> [DATASET]
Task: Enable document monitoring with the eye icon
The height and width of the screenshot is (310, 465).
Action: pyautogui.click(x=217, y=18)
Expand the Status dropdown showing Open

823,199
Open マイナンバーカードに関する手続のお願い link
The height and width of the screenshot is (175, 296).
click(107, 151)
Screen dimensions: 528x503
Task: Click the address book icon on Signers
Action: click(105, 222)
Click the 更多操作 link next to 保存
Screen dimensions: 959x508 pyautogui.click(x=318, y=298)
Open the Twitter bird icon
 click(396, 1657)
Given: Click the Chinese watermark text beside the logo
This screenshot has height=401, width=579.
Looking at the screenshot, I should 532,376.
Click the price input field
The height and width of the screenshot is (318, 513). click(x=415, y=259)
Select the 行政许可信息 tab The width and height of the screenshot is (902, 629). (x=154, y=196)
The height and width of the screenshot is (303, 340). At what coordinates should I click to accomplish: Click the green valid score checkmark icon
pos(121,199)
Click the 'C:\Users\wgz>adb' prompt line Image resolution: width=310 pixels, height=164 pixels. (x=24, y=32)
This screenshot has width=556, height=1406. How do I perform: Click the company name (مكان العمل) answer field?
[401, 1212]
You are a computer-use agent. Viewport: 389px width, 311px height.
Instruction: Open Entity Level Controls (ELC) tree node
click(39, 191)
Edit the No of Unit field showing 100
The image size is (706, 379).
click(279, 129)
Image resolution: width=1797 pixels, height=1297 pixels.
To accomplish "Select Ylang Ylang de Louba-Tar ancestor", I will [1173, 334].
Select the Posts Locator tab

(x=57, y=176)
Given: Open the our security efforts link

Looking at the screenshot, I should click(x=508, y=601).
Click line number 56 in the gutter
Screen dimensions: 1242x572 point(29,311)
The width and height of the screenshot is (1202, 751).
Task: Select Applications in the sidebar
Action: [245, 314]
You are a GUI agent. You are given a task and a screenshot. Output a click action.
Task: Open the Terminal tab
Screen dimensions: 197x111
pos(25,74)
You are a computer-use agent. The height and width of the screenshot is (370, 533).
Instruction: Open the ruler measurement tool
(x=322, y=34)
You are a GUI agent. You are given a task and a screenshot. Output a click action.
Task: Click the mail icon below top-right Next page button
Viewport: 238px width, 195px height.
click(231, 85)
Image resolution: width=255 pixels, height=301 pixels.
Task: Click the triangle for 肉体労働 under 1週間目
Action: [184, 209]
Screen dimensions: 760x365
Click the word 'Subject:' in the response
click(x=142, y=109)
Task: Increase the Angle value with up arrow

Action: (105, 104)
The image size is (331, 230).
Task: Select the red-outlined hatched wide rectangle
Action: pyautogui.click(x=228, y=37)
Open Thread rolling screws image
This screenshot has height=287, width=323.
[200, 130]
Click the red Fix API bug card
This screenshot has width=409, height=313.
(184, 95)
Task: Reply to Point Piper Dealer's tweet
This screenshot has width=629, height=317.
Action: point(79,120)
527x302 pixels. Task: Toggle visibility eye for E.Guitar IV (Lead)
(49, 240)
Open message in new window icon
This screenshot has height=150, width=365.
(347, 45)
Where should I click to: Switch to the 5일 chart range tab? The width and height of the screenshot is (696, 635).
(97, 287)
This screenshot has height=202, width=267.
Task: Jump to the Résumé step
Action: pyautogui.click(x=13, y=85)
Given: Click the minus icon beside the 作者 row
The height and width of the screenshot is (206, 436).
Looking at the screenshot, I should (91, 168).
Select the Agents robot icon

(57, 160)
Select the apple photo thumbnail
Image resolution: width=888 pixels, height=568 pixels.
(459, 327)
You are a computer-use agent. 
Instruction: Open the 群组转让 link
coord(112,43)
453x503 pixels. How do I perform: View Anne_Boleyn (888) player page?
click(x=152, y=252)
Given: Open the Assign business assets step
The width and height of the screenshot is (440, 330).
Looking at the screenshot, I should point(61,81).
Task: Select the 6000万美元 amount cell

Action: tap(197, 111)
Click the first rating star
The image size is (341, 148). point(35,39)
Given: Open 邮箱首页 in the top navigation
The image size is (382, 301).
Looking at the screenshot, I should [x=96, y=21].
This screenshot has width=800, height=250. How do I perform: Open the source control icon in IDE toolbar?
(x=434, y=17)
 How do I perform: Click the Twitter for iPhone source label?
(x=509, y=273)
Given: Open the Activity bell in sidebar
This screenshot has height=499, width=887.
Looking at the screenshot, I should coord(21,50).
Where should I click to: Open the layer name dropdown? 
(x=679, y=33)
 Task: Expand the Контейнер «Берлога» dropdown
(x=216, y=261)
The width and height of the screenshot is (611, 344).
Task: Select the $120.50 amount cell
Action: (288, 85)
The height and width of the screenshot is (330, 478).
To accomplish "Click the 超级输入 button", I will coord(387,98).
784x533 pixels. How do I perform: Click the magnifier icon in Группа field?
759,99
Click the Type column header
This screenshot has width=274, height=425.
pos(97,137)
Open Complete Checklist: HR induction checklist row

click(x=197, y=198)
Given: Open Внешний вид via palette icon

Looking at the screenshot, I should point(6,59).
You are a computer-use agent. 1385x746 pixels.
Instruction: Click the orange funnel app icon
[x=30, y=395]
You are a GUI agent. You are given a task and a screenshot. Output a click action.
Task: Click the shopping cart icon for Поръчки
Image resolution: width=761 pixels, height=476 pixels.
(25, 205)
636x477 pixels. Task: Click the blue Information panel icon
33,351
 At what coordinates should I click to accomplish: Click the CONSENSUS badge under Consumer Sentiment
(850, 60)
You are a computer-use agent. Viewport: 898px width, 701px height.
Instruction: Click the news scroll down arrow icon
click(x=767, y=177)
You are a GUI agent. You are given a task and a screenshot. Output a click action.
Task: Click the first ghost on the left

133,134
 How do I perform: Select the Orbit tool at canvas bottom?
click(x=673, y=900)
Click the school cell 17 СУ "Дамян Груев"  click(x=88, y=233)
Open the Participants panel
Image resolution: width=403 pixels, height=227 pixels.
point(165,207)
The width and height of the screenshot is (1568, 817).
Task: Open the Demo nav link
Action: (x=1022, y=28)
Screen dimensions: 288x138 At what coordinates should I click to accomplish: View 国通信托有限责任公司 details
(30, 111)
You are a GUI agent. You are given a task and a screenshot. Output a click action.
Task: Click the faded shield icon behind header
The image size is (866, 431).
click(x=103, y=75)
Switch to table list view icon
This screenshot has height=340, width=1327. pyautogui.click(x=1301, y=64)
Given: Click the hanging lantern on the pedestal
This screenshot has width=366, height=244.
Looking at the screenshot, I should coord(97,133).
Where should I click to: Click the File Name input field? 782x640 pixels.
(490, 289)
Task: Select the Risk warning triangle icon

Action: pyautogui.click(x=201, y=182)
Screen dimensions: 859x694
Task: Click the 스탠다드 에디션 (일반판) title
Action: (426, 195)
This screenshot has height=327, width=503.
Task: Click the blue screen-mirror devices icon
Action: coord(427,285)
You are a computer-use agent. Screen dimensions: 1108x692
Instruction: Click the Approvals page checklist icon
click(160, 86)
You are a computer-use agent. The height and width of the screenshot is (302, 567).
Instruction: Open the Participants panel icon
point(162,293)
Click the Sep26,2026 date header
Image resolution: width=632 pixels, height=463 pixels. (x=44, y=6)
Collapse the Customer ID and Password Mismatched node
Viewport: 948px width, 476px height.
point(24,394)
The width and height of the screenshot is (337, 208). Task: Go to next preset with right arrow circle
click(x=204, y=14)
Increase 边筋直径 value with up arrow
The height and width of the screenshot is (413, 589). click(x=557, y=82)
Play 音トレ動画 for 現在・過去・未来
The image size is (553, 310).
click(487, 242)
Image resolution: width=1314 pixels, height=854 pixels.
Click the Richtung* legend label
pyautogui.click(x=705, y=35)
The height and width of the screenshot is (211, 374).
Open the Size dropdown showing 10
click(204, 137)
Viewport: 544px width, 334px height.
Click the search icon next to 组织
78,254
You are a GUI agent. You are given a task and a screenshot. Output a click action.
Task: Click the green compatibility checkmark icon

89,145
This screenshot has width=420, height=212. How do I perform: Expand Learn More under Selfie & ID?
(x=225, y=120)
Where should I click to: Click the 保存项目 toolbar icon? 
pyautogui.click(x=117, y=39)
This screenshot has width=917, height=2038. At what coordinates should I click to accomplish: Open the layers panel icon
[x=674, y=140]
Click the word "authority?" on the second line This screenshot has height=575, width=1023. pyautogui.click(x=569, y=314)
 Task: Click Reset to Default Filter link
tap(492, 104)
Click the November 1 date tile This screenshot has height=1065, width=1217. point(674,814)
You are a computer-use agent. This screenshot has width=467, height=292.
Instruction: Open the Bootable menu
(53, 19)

> [ACTIVITY] Repeat every line exactly, starting with the first line of the entries, and stop once the line containing "Click the 'C:\Users\wgz>adb'" has been given.

> [ANSWER AREA]
Task: Enable document monitoring with the eye icon
The height and width of the screenshot is (310, 465).
Action: pyautogui.click(x=217, y=18)
Expand the Status dropdown showing Open

823,199
Open マイナンバーカードに関する手続のお願い link
The height and width of the screenshot is (175, 296).
click(107, 151)
Screen dimensions: 528x503
Task: Click the address book icon on Signers
Action: click(105, 222)
Click the 更多操作 link next to 保存
Screen dimensions: 959x508 pyautogui.click(x=318, y=298)
Open the Twitter bird icon
 click(396, 1657)
Given: Click the Chinese watermark text beside the logo
This screenshot has height=401, width=579.
Looking at the screenshot, I should 532,376.
Click the price input field
The height and width of the screenshot is (318, 513). click(x=415, y=259)
Select the 行政许可信息 tab The width and height of the screenshot is (902, 629). (x=154, y=196)
The height and width of the screenshot is (303, 340). At what coordinates should I click to accomplish: Click the green valid score checkmark icon
pos(121,199)
Click the 'C:\Users\wgz>adb' prompt line Image resolution: width=310 pixels, height=164 pixels. (x=24, y=32)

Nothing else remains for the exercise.